Une part sinon de la réticence du moins de la sensation d’un manque insituable tient alors dans cette plongée généalogique. Le premier réflexe serait de penser qu’à force de se présenter comme unilatéralement autobiographique, Groff l’a mise excessivement à distance. Le moment alors de sortir le discours attendu sur les excusables maladresses du premier roman. Mais Groff est nettement plus maligne. L’autre couplet automatique serait : trop pour être une romancière totalement crédible. Entendre : point trop perdue dans les dédales de ces commentaires piégeux. Dans une incisive introduction, elle s’en justifie avec un très joli poids théorique.

En fin de compte, la fiction est l’art de dire la vérité à travers le mensonge. {…} Mon Templeton est à Cooperstown ce que l’ombre est à l’arbre qui l’engendre : un profil qui prend sa substance sur le sol même où il se dessine.

Groff serait une héritière de James Fenimore Cooper, l’auteur du Dernier des Mohicans. Sa seule œuvre un peu connu de ce côté-ci de l’atlantique. Cette figure ressurgira. Parfois, il m’a pourtant semblé que sa proximité à son histoire la dispensait d’en faire une présentation limpide. Groff y adjoint les différentes évolutions de son arbre généalogique. Par un défaut peut-être seulement à moi imputable, ce genre de document distrait ma lecture plutôt que de l’éclairer. On s’y retrouve.
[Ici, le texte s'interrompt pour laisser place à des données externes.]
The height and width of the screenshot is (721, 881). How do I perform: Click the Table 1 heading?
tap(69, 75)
De là à s’attacher…

L’héroïne trouve des témoignages des vies passées. Très souvent des destins brisés où elle parvient à se reconnaître. Sans doute par cette obstination à placer la génération au cœur de leur narration. Des histoires sombres, décrites avec cette irrécupérable distance des années. La combler serait un mensonge mais aurait, qui sait, rendu plus sympathique les personnages évoqués au fil de ce roman d’une lecture prenante. Sans doute serait-ce surtout alors céder aux sirènes de la reconstitution historique. Malgré un style dépouillée, soulignons que Groff est avant tout un écrivain. Son attention aux mots laisse surgir un personnage par la rémanence d’une expression. Ainsi Sarah Franklin Upton est poursuivie par la voix de cette petite « fille stridente ». Sa folie est rendue par les interruptions pratiquées, peut-être, par la narratrice.
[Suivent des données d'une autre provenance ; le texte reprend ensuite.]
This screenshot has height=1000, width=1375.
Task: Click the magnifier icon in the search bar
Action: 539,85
Au fond, la réussite d’un roman ne se jauge-t-elle pas essentiellement face à la conception qu’en avait son auteur. Groff assume que son récit ne soit que « lambeaux, comme nous apparaît le monde nocturne, étrange dans la traînée sèches de la lumières des éclairs. » Dans tout Les monstres de Templeton flotte une sourde angoisse très Nouvelle-Angleterre. Un hommage à l’évidence aux mythes de l’Amérique, à sa mise en récit. In fine, Lauren Groff y trouve même une façon, assez ironique, de déjouer la reconnaissance autobiographique. La seule question de ce roman (de tous ?) est d’envisager ce qui survit de nous. Groff déplace le problème assez subtilement en le posant en termes de génération : qu’est-ce qui se transmet d’une mère à sa fille ? la branche illégitime, ses créations dévoyées, ne fonde-t-elle pas, la réalité et l’identité de la branche légitime ? Pour revenir à la création littéraire, Groff demande d’ailleurs ce qui se retrouve véritablement d’un auteur dans ses textes. Pour retrouver son père, elle relit les romans du romancier mythique et masquée dont le père a créé la ville. Elle s’autorise alors à d’aventureuses déductions.

La lecture très plaisante de ce livre invite en tout cas à désirer continuer à découvrir l’œuvre de cette romancière dont les romans ne se ressemble pas. Hormis leur récurrente et anecdotique évocation de Nantes.